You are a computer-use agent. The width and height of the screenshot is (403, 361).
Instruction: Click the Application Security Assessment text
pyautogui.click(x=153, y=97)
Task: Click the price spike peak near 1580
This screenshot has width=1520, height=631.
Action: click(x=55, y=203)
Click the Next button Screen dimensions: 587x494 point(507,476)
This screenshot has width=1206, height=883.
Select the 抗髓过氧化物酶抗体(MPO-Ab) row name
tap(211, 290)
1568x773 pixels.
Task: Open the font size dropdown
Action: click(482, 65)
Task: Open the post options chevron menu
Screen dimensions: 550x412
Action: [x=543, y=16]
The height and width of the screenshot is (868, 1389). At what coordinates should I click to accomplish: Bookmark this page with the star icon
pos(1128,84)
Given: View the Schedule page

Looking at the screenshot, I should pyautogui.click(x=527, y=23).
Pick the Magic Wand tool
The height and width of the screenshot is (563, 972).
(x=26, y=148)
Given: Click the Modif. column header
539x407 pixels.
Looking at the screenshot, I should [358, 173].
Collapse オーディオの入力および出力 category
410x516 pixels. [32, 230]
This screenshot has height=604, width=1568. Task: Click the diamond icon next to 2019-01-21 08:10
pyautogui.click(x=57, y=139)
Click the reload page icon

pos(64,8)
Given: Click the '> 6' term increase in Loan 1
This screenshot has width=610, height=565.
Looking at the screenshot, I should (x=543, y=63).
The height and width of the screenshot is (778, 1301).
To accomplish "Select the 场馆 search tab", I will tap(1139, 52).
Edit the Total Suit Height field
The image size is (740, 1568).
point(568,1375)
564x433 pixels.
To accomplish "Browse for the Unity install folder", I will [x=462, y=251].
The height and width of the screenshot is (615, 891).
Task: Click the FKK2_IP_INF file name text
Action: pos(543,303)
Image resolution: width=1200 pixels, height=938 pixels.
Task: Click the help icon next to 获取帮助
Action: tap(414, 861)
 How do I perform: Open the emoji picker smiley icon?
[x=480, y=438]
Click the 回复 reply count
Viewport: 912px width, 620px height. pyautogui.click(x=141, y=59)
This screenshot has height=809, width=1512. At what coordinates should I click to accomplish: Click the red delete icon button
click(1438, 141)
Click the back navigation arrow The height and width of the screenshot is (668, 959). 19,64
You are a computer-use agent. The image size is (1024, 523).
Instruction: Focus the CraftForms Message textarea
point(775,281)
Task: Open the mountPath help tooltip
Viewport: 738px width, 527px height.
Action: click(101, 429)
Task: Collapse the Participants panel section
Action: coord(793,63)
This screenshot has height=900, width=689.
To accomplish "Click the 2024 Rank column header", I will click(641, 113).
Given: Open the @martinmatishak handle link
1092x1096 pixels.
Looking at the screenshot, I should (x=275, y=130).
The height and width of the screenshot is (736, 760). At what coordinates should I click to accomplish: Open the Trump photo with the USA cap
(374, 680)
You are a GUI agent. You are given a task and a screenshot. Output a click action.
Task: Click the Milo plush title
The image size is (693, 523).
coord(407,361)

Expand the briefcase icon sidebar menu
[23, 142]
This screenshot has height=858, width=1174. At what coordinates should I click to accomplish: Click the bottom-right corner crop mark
—————
Exact duplication is required for the lines above, from the line that contains "How do I perform: Open" to the line that contains "Task: Open the mountPath help tooltip", inclusive; omit all others.

**ANSWER SECTION:**
 How do I perform: Open the emoji picker smiley icon?
[x=480, y=438]
Click the 回复 reply count
Viewport: 912px width, 620px height. pyautogui.click(x=141, y=59)
This screenshot has height=809, width=1512. At what coordinates should I click to accomplish: Click the red delete icon button
click(1438, 141)
Click the back navigation arrow The height and width of the screenshot is (668, 959). 19,64
You are a computer-use agent. The image size is (1024, 523).
Instruction: Focus the CraftForms Message textarea
point(775,281)
Task: Open the mountPath help tooltip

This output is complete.